Page excerpt:

------------------------------------------------

Cross-Cultural Psychology Class Takes Students to Costa Rica
A Nebraska Wesleyan psychology professor and three students recently experienced a cultural adventure among the “happiest people on earth.”
Mary Beth Ahlum, Professor of Psychology, accompanied students Stephanie Burbach, Stephanie Genrich, and Vanessa Ventry to Costa Rica to study cross-cultural psychology. Interest in other cultures prompted all three students to sign up for this course.
“I love learning about and experiencing different cultures,” said Genrich.
In January, the group spent three weeks in Turrialba, Costa Rica. The students lived with host families called “Familia Tikos” and spoke fondly of their “Mamma Ticas.”
The language barrier was eased by previous study of the Spanish language and nonverbal communication.
“The hand gestures really helped me,” Ventry said.
The students said their experiences exploring Costa Rica gave them insight into various cultural sectors including health care, education, religion, dating, and food.

------------------------------------------------

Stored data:
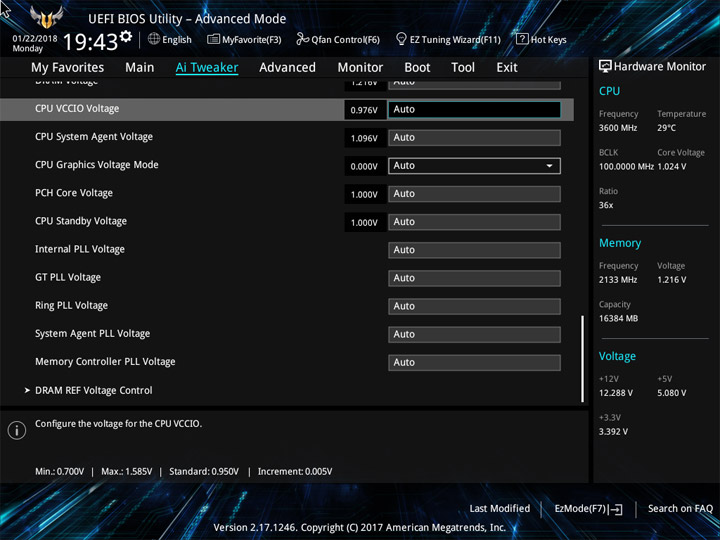The image size is (720, 540).
Task: Open the Monitor tab
Action: (x=360, y=68)

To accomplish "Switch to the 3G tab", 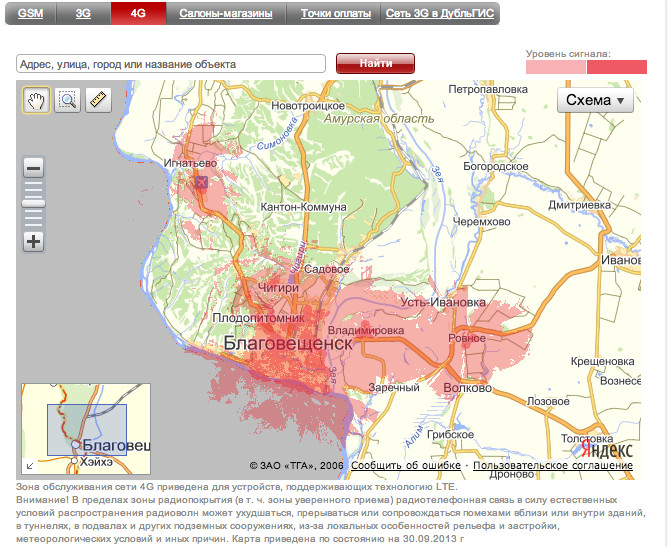I will coord(82,14).
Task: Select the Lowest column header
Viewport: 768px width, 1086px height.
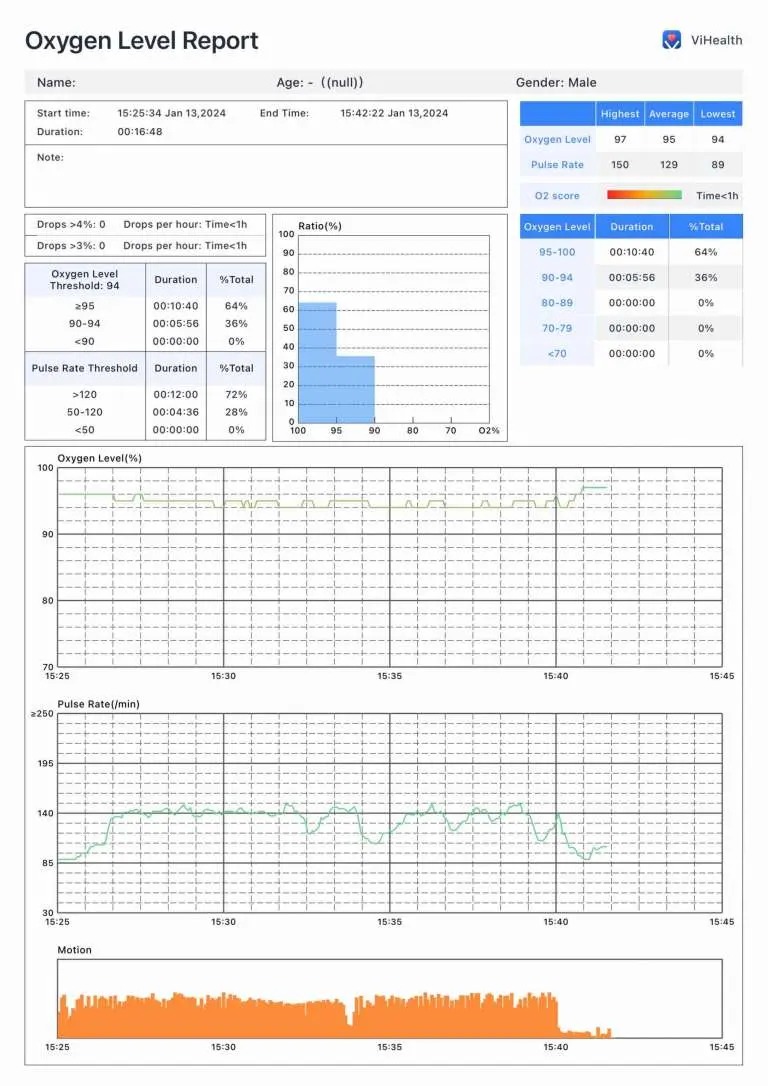Action: coord(718,114)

------------------------------------------------

Work task 1: Reproduce word for word the portion of the Costa Rica course article from "In January, the" to "and nonverbal communication.".
Work task 2: According to the Costa Rica course article, how long did the group spend in Turrialba?
Work task 3: Extend the Costa Rica course article, picking up after its final sentence.

Task response 1:
In January, the group spent three weeks in Turrialba, Costa Rica. The students lived with host families called “Familia Tikos” and spoke fondly of their “Mamma Ticas.”
The language barrier was eased by previous study of the Spanish language and nonverbal communication.

Task response 2: Three weeks.

Task response 3:
Genrich, a NWU senior who hopes to further study diverse cultures and public health upon graduation, was particularly interested in Costa Rica’s public health care system. While the students learned that residents are proud of a health care system that works well for them, they also learned that the system has some challenges since aid is paid through employers.
“We could just walk into the hospital and we wouldn’t have to pay,” said Burbach.
The group also learned Costa Rica does not have a military, so “they spend most of their money on education,” said Genrich. They attended an open air school and found that Costa Rica has several public universities.
Other cross-cultural findings included the differences in dating. The students were surprised to learn of the high infidelity rates despite the comparatively long dating period.
“Costa Ricans will date for six to eight years before a brief three to four month engagement period” said Burbach.
Costa Ricans are known as the “happiest people on earth.” The students discussed how the people of Costa Rica are more environmentally aware and recycle everything. The group went whitewater rafting and was able to experience the country’s emphasis on ecotourism.
The group said they returned home with a more global perspective. Ventry said she hopes to return to Costa Rica and has increased her interest in travel.
Genrich said the cross-cultural psychology course was “a great experience in other cultures.”